# Wet Light Bulbs :-(



## kaybee (Aug 12, 2005)

I had (2) 11 watt mini compacts over my 10 gal. Yesterday we had a little accident and the light fixture fell in and got wet. I plan on buying a new hood because one of the ballasts isn't working but I was wondering if the bulbs will dry out and come back? One of them has some flicker in it. :evil: 

TIA,
Kay


----------



## TheOldSalt (Jan 28, 2005)

If the lights were on when they got dunked, then the damage may well be permanent. If they were off then you might get lucky and have them work normally again when dried. Trying to run them while wet isn't helping one bit, though.


----------



## kaybee (Aug 12, 2005)

Sigh, yea they were on.  

I replaced them with one of my old stock bulbs that I had saved. I have been just trying them on a lamp so see if they work.

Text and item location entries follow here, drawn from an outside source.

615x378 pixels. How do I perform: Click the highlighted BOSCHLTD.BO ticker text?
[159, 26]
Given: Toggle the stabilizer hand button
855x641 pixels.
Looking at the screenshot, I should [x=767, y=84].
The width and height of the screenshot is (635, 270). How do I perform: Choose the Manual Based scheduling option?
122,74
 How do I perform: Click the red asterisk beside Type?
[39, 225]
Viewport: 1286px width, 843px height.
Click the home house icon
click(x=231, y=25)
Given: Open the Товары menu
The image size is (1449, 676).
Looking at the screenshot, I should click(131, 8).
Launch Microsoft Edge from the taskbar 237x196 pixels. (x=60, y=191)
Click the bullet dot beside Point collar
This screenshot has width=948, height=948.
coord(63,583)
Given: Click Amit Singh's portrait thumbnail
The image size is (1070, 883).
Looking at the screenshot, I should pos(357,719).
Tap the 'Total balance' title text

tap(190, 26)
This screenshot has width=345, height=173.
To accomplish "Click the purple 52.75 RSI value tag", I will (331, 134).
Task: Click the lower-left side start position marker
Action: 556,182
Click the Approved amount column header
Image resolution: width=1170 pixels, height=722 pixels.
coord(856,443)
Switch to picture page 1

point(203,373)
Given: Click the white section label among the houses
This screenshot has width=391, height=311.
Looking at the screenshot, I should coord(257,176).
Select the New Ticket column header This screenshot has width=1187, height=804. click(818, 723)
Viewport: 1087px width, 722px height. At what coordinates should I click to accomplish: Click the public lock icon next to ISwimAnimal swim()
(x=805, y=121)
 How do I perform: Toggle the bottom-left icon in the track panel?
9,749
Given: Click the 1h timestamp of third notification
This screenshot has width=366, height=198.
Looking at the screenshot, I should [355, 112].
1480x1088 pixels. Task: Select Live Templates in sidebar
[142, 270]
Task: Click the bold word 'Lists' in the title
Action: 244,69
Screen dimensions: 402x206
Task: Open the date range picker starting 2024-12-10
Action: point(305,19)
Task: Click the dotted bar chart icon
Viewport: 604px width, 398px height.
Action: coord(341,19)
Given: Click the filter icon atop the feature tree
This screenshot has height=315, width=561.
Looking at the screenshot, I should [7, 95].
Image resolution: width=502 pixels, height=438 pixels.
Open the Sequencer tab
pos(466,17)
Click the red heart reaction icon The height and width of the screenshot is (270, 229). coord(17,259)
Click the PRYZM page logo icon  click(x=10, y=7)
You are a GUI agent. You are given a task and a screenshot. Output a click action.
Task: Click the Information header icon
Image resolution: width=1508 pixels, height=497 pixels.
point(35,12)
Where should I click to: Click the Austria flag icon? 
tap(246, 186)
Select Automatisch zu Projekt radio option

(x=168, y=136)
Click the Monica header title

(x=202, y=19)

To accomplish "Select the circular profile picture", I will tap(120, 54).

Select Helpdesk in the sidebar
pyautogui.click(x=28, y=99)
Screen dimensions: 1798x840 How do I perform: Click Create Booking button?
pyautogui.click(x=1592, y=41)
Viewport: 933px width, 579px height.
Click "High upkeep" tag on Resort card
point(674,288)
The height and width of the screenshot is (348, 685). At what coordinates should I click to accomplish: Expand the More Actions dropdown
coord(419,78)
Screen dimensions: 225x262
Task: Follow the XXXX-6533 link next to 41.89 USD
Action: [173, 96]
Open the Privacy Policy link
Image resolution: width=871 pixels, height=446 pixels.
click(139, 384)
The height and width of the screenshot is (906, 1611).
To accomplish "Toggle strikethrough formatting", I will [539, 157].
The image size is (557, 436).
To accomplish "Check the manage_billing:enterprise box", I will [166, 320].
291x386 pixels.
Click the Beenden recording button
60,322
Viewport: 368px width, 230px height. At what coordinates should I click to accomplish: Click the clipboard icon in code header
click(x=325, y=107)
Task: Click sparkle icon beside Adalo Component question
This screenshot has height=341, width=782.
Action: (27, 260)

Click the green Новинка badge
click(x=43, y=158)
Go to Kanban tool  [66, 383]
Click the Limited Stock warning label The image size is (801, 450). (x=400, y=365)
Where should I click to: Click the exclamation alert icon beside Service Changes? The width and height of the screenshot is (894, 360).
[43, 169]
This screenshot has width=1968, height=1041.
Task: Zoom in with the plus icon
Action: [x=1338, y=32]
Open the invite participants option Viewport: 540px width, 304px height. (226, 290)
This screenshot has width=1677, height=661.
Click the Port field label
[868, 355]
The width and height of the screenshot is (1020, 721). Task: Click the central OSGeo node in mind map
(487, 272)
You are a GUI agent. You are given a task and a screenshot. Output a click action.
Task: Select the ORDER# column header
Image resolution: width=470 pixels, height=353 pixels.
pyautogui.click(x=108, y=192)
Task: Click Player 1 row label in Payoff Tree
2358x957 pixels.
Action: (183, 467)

I guess I'll be buying new bulbs then.

Thanks Old Salt,
Kay


----------



## Fish Friend (Sep 10, 2005)

I dropped my fish lights starter thing when it was on...i turned it off quick, left it to dry and it still works today..and its like 10 years old :O


----------



## kaybee (Aug 12, 2005)

I think I'm just going to go ahead and buy new bulbs tomorrow to go with the new hood since the tank is in the kitchen/dining room so it will look nice on Thanksgiving. I'll hang on to the wet bulbs for a month or so and try them once more before I toss them out just to be sure.

Thanks for your responses!
Kay


----------